An example of this is El cenote Chukumaltik, an extraordinary site where it is possible to observe, under crystal clear waters, a magnificent statue of the Virgen de los Dolores.

3. Cute Mexican colonial cities in southern Mexico

If Mérida, Valladolid and Campeche are the essential colonial cities in southern Mexico, Chiapas also has some gems that should not be missed. In fact, San Cristóbal de las Casa is the most beautiful colonial city in the state and one of the most beautiful in the country. Founded by the Spanish in the 16th century, this magical town fuses traditions with its architecture, making it one of the most emblematic places in Chiapas. Its colorful houses, its many churches and its cathedral are simple works of art that every traveler needs to admire once in a lifetime.

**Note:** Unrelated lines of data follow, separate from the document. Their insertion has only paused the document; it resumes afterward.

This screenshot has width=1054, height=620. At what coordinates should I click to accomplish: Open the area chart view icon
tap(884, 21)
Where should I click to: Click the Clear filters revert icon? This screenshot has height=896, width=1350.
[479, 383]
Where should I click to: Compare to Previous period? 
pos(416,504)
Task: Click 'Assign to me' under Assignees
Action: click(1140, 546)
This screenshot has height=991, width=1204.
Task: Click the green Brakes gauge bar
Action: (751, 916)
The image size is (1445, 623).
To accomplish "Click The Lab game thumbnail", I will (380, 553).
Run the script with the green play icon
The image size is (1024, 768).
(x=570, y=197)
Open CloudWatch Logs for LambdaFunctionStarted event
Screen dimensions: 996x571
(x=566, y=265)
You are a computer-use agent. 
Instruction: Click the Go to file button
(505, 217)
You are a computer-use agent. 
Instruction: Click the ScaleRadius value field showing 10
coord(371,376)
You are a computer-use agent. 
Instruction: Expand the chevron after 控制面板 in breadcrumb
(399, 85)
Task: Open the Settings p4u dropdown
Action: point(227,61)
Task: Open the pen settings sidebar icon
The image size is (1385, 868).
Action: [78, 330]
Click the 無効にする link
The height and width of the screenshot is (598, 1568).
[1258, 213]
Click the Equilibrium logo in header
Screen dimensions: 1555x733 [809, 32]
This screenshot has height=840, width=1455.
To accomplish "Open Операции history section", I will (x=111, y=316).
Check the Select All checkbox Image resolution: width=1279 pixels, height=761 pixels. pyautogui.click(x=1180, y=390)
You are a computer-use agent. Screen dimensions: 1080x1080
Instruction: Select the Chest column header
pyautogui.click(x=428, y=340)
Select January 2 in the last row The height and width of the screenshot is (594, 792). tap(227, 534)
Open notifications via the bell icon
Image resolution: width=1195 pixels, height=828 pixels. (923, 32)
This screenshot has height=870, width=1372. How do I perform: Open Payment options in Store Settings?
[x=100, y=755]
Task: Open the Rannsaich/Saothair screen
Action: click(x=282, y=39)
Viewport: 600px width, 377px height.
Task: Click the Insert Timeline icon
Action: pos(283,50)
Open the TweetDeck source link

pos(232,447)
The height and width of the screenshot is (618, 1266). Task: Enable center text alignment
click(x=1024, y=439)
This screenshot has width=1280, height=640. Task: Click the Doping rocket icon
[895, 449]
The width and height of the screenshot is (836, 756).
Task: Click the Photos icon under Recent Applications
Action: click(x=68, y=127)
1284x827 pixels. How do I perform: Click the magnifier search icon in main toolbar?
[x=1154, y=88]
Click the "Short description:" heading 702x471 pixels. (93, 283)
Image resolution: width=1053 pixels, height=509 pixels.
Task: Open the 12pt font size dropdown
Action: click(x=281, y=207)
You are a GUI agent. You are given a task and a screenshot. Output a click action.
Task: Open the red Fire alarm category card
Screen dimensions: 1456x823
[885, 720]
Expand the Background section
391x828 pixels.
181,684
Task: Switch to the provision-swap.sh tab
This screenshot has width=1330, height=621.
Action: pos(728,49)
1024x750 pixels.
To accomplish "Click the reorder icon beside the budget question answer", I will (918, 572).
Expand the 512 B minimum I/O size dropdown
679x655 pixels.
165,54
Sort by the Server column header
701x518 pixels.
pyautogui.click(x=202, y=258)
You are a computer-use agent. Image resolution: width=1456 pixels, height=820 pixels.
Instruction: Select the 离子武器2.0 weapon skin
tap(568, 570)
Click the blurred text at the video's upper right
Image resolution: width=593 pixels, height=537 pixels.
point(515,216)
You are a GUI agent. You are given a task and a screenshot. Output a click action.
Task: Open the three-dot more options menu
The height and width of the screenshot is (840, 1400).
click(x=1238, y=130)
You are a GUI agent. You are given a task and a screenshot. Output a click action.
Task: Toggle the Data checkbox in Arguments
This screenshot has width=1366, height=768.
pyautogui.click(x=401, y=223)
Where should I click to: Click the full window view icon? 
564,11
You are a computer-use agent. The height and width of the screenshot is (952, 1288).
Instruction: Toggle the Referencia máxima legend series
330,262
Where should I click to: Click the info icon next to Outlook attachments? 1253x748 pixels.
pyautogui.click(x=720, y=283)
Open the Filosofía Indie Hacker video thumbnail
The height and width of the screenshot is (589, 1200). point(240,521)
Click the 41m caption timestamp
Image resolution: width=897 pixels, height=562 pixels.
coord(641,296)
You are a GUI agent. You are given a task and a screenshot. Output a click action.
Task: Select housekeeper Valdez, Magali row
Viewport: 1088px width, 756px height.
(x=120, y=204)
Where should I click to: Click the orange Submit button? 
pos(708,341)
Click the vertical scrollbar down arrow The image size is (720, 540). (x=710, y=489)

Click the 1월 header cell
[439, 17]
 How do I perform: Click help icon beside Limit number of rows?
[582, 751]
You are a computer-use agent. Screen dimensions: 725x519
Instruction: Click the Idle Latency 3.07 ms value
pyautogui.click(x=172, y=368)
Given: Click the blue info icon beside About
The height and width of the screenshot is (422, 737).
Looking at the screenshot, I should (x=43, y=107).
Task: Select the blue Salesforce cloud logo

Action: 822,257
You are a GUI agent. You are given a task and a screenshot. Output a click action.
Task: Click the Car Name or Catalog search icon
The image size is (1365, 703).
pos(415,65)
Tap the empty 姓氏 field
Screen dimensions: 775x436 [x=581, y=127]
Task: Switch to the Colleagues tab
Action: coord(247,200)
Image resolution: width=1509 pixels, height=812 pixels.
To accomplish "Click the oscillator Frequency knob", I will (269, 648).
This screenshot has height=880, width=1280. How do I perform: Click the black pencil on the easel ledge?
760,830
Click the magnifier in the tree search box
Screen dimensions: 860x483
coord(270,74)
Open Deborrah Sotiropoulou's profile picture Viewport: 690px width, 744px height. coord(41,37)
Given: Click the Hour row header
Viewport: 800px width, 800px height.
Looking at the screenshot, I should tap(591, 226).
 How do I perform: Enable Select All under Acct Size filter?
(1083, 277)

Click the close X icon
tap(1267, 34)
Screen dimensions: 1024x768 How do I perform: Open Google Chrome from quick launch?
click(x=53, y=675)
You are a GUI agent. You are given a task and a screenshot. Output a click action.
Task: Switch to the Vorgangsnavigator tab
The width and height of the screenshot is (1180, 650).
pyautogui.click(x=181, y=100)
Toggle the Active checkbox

For its part, the center of Comitán also stands out for its colonial and baroque style. Finally, the Fuente de la Pila, a work of Spanish-American colonial art, is one of the reasons to visit Chiapa de Corzo, a town that is said to have been abandoned by the Spanish due to its heat.



The state of Chiapas is a unique place for those who seek to disconnect from their daily life and discover Mexico beyond Yucatan. With its cultural heritage and legacy of Mayan customs as well as its exceptional landscapes and natural resources, Chiapas has everything that gives Mexico its charm.